General Principles in Evaluating Reasonableness

A few general principles may be gleaned from the recent decisions in which courts have addressed whether an employee’s request for leave is a reasonable accommodation under the ADA:

  • An employee’s request for indefinite leave is not a reasonable accommodation.

  • An employee’s request for a determinate leave, which provides the expected duration of the impairment, may be a reasonable accommodation absent an undue hardship.

  • Leave that has no reasonable prospect of enabling the employee to work in the foreseeable future is not a reasonable accommodation.

  • An employee’s own statements that she expects to be able to return to work within a certain period of time are insufficient to substantiate leave, especially if the statements conflict with medical documentation (i.e., physician states date of return is unknown but employee states that she expects to return to work within 3 months).

  • Repeated extensions of leave requests, including successive requests for short periods of leave, can be tantamount to a request for indefinite leave, and therefore, an unreasonable accommodation.

Best Practices   

Employers should consider the following course of action with regard to any employee who requests leave or extended leave as an accommodation for a medical condition: 

  • Conduct an individualized assessment. Employers should ensure that they conduct an individualized assessment of the facts when examining an employee’s request for leave as a reasonable accommodation.
  • Engage the employee in the ADA’s interactive process. Employers should maintain clear lines of communication with employees on leave who request accommodations. Communication should address: 1) the employee’s ability to perform her job; 2) whether the employee likely will be able to return to work and when; 3) whether there are other accommodations to enable the employee to return to work; and 4) whether the employee has provided any supporting medical documentation.
  • Utilize an application for extended leave which includes a request for supporting medical documentation. An employer may deny leave if the employee fails to present requested medical documentation that the employee can return to work in the foreseeable future. If the available medical evidence indicates that the employee cannot currently perform the job but will be able to perform by some specified date in the near future, the employer should place or continue the employee on extended leave, absent an undue hardship determination.
  • Document the undue hardship analysis.

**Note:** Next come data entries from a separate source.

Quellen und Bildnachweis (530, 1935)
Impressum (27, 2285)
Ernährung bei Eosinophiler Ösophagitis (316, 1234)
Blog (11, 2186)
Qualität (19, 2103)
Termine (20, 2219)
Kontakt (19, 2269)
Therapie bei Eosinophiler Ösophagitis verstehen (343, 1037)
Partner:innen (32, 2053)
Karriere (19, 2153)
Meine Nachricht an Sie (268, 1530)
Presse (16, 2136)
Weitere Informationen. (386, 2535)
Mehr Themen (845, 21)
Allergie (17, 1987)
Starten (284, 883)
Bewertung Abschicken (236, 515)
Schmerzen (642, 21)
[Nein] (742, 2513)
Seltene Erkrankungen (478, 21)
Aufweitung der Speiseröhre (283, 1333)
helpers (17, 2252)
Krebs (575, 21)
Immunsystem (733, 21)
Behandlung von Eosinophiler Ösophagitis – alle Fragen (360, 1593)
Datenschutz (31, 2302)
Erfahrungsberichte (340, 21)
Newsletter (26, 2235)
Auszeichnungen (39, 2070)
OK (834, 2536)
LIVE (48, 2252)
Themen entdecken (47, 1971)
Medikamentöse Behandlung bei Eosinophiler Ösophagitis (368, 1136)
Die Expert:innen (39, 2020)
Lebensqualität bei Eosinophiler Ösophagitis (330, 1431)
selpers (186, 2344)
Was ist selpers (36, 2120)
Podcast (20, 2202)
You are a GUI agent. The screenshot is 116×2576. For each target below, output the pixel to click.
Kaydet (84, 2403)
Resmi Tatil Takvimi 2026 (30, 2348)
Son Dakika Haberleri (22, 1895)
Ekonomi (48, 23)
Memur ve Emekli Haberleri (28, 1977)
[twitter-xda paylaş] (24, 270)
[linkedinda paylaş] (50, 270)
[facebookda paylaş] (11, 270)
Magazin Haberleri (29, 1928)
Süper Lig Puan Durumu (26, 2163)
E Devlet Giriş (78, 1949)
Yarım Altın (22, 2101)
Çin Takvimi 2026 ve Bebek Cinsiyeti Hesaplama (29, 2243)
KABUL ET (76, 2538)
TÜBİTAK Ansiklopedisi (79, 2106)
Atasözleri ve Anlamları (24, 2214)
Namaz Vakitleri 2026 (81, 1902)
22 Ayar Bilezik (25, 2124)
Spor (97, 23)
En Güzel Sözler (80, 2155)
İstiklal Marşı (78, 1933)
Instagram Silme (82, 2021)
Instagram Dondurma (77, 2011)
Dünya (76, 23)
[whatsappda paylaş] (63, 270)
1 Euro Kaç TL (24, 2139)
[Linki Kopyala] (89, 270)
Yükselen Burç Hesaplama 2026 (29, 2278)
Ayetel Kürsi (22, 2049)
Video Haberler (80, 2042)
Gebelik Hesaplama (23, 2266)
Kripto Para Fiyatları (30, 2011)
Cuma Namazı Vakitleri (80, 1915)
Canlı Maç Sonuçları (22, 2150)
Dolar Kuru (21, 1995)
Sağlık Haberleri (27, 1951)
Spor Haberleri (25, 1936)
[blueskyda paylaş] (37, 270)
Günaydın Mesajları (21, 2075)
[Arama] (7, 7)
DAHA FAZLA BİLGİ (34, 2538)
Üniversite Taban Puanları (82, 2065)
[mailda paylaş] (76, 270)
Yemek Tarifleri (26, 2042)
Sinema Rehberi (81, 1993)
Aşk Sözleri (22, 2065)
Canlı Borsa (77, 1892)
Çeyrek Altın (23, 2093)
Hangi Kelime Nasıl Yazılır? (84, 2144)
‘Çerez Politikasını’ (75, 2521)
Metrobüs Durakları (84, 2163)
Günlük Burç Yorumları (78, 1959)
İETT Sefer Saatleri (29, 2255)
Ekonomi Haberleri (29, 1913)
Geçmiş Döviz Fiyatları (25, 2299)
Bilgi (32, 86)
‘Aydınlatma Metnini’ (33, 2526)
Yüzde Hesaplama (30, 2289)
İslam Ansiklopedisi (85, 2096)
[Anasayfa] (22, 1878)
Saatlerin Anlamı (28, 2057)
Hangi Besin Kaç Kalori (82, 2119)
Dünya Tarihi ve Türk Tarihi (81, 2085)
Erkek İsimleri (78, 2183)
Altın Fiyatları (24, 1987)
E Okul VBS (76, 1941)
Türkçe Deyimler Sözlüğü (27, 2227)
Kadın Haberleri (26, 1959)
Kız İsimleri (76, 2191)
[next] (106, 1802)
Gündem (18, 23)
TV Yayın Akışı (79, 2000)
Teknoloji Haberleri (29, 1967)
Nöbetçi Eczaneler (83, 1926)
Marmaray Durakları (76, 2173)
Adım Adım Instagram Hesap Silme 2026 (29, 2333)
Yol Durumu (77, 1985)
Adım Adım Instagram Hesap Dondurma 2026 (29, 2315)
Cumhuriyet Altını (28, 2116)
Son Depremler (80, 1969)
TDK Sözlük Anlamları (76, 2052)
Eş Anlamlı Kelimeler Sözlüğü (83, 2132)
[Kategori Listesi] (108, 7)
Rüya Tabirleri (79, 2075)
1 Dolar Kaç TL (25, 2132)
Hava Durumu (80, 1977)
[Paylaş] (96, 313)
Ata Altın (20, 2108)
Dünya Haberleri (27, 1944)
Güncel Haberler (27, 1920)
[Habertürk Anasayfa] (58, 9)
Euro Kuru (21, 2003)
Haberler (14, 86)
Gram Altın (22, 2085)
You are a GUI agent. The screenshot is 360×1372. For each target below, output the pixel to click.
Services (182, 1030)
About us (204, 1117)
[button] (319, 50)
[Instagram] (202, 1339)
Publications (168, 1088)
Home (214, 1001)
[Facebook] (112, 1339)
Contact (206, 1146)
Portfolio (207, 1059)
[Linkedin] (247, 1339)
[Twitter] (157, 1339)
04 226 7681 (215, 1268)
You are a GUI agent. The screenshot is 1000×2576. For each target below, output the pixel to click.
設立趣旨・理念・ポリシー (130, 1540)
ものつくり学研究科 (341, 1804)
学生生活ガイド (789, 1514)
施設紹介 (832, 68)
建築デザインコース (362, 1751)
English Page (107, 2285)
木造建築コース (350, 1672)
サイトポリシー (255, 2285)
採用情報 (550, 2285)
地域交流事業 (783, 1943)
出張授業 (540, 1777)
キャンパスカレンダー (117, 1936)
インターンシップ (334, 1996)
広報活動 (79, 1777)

If applicable, analyze and document how the requested leave of absence poses an undue hardship to the business (i.e., significant losses in productivity; deferred projects; increased stress on overburdened co-workers).
  • Make the process transparent. Implement a comprehensive policy that outlines the reasonable accommodation process and include it in the employee handbook.

As with all ADA cases, whether leave is a reasonable accommodation in a particular case depends on the factual situation and how the leave will affect both the employer and the employee. 

Adapted from: Employee Medical Leave: The Reasonableness Conundrum (Joseph J. Centeno & Tiffani L. McDonough), The Legal Intelligencer Labor & Employment Supplement (June 12, 2012).


DISCLAIMER: Because of the generality of this update, the information provided herein may not be applicable in all situations and should not be acted upon without specific legal advice based on particular situations.